There can be a substantial reduction in both operating costs and energy use in going from traditional stoves using commercially purchased fuelwood to improved biomass, gas or kerosene stoves. There are also opportunities to substitute high-performance biomass stoves for traditional ones or to substitute liquid or gas (fossil- or biomass-based) stoves for biomass stoves. Local variations in stove and fuel costs, availability, convenience and other attributes, and in consumer perceptions of stove performance, will then determine consumer choice.
In rural areas, biomass is likely to be the fuel for cooking for many years to come. Alternatively, particularly in urban areas, liquid- or gas-fueled stoves offer the consumer greater convenience and performance at a reasonable cost.
From a national perspective, public policy can help shift consumers toward the more economically and environmentally promising cooking technologies. In particular, improved biomass stoves are likely the most cost-effective option for the near- to mid-term, but require significant additional work to improve their performance.
In the long term, the transition to high quality liquid and gas fuels for cooking is inexorable.

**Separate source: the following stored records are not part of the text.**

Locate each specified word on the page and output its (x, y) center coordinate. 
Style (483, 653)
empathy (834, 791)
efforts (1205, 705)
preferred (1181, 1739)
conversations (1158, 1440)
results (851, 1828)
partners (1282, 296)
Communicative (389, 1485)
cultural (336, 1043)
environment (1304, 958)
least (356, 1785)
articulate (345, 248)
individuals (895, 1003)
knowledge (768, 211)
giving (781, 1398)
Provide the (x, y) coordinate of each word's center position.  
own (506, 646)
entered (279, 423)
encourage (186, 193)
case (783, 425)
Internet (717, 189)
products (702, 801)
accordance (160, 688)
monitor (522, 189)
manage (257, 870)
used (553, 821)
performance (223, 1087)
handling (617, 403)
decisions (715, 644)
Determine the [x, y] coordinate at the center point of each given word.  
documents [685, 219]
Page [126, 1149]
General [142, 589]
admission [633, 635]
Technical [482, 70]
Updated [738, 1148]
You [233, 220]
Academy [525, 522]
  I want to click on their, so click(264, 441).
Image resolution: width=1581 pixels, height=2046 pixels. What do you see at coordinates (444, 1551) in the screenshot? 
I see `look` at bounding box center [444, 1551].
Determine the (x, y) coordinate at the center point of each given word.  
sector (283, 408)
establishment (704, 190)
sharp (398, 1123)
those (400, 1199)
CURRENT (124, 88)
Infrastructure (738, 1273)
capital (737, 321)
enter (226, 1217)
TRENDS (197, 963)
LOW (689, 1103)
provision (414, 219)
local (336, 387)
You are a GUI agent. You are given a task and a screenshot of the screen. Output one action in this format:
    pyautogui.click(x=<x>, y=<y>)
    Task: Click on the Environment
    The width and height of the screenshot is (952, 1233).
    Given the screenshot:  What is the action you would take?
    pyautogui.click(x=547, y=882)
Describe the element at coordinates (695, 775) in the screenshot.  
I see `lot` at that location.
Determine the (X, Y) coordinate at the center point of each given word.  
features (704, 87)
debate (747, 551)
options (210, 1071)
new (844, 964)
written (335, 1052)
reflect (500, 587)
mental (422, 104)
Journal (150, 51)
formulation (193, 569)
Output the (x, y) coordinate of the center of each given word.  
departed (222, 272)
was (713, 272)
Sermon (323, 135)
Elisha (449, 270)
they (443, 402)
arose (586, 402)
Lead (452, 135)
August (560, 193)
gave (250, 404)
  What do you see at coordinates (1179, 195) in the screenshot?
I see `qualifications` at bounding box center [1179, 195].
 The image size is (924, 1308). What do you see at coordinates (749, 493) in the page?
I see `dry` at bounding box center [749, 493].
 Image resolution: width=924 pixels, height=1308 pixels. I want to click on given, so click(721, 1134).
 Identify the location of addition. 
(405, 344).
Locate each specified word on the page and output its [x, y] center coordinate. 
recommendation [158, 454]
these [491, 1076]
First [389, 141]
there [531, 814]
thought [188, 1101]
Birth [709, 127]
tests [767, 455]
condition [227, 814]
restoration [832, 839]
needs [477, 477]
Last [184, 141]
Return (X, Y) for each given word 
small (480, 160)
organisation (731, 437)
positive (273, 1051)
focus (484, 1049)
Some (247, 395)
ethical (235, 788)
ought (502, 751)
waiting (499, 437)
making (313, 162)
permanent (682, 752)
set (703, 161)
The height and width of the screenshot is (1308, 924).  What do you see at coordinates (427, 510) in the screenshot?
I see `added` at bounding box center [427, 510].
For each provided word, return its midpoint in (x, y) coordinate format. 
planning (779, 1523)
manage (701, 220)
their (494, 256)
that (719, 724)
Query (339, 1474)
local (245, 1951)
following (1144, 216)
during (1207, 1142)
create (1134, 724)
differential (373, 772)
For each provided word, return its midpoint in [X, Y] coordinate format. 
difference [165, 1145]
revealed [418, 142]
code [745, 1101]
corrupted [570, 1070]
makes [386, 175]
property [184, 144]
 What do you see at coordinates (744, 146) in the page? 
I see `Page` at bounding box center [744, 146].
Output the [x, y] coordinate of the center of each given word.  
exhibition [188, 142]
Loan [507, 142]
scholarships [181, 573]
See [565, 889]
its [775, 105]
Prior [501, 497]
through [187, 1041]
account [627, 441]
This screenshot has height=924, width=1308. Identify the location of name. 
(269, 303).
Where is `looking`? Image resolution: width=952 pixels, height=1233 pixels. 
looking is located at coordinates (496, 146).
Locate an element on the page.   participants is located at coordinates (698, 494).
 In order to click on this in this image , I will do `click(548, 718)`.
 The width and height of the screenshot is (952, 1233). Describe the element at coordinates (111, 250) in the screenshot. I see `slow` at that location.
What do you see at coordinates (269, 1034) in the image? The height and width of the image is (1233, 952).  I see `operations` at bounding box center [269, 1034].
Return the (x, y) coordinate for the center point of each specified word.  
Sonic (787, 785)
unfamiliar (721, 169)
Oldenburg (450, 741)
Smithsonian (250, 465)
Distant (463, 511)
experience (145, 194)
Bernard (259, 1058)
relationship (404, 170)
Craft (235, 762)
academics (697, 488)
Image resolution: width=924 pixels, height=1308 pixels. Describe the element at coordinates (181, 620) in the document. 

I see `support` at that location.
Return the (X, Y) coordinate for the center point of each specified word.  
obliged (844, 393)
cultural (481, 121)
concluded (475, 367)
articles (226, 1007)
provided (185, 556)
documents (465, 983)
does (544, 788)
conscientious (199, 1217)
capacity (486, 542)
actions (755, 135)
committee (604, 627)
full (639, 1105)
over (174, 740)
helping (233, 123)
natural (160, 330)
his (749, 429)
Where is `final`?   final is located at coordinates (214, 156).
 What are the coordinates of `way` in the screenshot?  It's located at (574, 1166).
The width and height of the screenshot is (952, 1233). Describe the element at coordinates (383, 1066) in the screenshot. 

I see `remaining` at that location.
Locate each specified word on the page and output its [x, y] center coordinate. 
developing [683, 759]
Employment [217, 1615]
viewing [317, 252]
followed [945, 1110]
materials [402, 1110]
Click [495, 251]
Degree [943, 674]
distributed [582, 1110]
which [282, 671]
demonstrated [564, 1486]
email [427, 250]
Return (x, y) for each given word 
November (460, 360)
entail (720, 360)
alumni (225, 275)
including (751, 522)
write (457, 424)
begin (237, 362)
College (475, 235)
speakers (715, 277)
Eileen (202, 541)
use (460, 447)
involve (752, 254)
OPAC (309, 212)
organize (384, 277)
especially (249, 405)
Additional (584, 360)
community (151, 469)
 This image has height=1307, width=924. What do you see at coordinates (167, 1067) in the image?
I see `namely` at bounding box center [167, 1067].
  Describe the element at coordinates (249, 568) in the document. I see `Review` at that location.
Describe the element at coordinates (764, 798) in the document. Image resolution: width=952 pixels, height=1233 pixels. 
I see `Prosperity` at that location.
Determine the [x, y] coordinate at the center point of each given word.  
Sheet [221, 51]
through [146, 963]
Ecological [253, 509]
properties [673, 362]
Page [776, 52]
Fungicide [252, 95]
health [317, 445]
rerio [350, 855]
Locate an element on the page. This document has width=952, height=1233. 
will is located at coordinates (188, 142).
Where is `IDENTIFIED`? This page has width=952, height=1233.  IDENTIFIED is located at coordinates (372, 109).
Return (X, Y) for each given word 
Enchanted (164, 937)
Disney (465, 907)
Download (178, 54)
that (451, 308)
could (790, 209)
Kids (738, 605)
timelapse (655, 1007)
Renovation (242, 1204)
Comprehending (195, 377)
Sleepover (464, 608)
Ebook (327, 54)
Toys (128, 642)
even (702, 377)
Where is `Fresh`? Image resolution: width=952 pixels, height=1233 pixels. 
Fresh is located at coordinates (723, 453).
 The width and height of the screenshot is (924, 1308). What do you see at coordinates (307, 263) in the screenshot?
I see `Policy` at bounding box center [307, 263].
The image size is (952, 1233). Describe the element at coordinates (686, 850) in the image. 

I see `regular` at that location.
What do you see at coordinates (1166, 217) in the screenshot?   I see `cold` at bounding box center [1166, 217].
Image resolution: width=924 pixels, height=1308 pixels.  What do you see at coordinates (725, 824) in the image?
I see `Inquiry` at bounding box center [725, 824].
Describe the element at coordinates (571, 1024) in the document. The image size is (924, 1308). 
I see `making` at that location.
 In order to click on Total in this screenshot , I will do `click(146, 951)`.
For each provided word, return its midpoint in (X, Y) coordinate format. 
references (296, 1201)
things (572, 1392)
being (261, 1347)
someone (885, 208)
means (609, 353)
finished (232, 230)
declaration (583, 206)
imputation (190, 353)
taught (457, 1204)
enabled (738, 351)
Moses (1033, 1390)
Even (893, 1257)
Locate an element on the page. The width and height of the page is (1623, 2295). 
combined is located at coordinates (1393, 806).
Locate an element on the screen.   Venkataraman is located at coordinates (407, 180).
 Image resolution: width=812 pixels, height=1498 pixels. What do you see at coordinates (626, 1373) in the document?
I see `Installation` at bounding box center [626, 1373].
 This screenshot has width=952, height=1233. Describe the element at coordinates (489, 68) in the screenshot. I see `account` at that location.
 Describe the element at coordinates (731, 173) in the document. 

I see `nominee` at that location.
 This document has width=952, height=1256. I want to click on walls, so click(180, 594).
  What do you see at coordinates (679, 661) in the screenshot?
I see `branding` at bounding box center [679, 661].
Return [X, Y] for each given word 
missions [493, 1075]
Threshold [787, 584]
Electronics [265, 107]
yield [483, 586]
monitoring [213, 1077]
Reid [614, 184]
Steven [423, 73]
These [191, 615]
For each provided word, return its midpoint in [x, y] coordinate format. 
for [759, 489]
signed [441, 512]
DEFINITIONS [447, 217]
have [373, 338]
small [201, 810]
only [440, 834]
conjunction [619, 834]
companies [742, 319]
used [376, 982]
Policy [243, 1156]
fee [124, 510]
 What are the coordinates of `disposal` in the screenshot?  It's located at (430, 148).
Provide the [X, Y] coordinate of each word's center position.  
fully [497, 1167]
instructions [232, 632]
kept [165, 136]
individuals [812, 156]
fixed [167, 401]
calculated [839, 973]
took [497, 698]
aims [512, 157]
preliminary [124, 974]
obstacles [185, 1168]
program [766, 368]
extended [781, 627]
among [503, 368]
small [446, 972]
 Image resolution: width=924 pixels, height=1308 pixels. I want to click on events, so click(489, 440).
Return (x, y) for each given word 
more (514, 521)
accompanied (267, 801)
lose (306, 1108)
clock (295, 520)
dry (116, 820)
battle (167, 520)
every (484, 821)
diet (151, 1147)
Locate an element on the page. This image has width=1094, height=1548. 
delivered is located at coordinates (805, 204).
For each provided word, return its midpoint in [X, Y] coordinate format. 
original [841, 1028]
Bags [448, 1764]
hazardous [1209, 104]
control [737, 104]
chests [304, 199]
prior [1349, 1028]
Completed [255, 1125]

With this transition, substantial amounts of labour now expended to gather biomass fuels in rural areas could be freed; the time and attention needed to cook using biomass fuels could be substantially reduced; and household, local and regional air pollution from smoky biomass (or coal) fires could be largely eliminated. The use of biomass-derived liquid or gaseous fuels (e.g., ethanol, biogas, producer gas) for cooking and other advanced options are particularly relevant.